Text block:
Hospital's £400,000 Payout Over Care Failings

A hospital has apologised and paid out more than £400,000 for 38 cases of failings in patient care.

Health Secretary Jeremy Hunt said he was "disgusted and appalled" at the accounts of suffering and neglect at Redditch's Alexandra Hospital.

Health bosses are now writing to all of the families involved to apologise, after legal action exposed years of bad practice.

Claims ranged from nurses taunting patients to leaving an elderly woman unwashed for 11 weeks.

In one case, a man had starvation recorded as the cause of his death after being treated at the hospital for two months.

Many of the families are to receive compensation for cases that their lawyer described as "appalling".

In total the hospital has paid out £410,000 in 38 separate cases, five to people who survived, the rest to those whose relatives died.

The hospital did not admit liability but agreed to apologise fully to the families.

A spokesman for Worcestershire Acute Hospitals NHS Trust said the hospital has massively improved.

"Whilst the Trust has accepted that certain aspects of the care afforded to some patients fell below the standard that they were entitled to expect, all of the cases cited are several years old, in many incidences, more than a decade old.

"This Trust now has the sixth best standard hospital mortality index (SHMI) in the Midlands and East Strategic Health area based on 2012/13 figures which put the figure at 97 - which is below the national average.

"A number of very serious allegations made by the families of deceased patients are not borne out by the medical records.

"Nevertheless, the Trust accepts that, the care afforded to some patients, some years ago - between 2002 and 2009 - fell below the requisite standard and has apologised for the shortcomings."

Mr Hunt said the Government was acting to ensure failings in care were detected more quickly.

Required work:
a. According to the article on the hospital payout, how long was an elderly woman left unwashed?
b. Extract the passage of the hospital payout article from "In one case, a" up to and including "whose relatives died.".

Stored items:
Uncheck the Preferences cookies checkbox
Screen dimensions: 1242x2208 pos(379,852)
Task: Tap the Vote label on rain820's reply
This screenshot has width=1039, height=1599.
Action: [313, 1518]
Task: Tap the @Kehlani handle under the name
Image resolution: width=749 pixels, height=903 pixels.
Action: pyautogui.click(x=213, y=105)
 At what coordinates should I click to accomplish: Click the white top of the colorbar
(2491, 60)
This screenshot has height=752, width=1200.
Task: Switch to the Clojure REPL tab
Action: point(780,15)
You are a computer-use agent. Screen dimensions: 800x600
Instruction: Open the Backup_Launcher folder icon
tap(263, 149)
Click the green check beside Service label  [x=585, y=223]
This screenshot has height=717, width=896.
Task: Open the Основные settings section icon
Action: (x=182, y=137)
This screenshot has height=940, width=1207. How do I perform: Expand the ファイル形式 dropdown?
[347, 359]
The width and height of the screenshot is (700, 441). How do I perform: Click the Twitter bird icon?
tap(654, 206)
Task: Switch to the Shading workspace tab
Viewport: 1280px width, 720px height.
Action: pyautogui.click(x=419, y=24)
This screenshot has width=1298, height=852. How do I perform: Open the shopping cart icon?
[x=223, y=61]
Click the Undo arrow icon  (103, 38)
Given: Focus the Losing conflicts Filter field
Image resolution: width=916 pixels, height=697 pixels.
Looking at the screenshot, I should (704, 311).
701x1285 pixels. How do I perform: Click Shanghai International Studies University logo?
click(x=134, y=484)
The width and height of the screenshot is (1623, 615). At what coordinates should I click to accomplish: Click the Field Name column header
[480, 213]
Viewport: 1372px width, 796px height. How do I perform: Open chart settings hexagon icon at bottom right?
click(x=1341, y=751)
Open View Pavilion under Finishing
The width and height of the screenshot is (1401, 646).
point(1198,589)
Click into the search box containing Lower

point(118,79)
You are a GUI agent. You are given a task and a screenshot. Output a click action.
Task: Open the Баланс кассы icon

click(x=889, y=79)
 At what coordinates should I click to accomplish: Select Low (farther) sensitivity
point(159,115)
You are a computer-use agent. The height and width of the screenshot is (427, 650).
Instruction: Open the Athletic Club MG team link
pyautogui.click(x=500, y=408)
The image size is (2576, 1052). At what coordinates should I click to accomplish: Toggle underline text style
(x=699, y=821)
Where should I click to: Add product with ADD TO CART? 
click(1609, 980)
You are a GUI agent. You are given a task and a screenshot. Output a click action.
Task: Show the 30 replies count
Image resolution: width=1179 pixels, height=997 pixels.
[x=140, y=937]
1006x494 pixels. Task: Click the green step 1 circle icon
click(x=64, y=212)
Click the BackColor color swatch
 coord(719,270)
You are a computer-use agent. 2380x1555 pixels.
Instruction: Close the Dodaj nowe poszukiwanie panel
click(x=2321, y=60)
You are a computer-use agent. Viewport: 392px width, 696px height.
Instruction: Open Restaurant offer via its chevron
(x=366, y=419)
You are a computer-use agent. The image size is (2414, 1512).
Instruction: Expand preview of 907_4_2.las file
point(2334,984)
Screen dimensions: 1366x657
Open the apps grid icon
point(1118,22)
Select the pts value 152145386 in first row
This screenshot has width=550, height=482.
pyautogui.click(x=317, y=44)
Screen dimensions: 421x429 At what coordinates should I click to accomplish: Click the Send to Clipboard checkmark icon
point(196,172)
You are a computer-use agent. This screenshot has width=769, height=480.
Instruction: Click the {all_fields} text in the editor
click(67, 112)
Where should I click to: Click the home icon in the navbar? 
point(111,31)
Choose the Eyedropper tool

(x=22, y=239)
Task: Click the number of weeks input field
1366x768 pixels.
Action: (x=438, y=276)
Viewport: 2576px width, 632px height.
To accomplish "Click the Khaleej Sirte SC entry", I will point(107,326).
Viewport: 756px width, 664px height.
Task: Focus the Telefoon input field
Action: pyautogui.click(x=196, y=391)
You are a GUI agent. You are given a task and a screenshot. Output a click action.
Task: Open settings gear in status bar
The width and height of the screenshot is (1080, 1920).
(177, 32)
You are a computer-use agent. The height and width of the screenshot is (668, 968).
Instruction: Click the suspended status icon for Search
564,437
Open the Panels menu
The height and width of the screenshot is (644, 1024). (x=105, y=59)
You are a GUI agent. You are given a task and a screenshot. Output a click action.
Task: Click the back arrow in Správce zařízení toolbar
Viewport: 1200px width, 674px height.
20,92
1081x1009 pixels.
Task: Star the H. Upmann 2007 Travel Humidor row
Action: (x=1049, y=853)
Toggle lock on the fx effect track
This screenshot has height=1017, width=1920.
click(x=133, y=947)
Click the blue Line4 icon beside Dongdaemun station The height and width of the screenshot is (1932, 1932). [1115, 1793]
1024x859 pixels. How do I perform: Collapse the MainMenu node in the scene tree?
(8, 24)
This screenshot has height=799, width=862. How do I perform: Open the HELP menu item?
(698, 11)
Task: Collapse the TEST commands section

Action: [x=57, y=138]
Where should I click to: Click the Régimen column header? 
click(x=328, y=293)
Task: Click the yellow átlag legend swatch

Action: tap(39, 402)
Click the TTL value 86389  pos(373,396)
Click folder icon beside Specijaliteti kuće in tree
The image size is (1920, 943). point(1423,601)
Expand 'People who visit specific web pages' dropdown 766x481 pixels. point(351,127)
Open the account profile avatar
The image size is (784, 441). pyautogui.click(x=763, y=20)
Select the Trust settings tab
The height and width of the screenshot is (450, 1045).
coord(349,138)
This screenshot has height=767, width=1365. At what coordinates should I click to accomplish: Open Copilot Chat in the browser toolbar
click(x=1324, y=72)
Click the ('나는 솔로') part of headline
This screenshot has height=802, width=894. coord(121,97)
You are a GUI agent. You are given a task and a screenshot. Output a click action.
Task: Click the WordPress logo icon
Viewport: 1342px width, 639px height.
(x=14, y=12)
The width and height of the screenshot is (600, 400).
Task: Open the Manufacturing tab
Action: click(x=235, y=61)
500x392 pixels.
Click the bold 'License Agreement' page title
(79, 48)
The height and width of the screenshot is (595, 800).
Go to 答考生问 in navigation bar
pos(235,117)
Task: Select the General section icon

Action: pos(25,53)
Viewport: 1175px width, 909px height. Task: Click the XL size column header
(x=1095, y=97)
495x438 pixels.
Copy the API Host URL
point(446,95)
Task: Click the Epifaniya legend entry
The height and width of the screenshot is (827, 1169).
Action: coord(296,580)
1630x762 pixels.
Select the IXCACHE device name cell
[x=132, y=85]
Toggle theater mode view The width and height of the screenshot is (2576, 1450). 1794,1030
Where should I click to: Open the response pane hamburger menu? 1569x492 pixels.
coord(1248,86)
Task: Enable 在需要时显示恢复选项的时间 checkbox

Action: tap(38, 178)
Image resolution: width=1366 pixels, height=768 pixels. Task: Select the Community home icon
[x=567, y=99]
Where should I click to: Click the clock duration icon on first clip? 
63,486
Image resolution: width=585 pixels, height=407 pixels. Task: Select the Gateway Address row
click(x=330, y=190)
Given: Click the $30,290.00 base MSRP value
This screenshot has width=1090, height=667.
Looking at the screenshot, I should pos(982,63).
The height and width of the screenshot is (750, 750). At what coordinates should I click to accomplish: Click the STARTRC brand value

Exercise solutions:
a. For 11 weeks.

b.
In one case, a man had starvation recorded as the cause of his death after being treated at the hospital for two months.

Many of the families are to receive compensation for cases that their lawyer described as "appalling".

In total the hospital has paid out £410,000 in 38 separate cases, five to people who survived, the rest to those whose relatives died.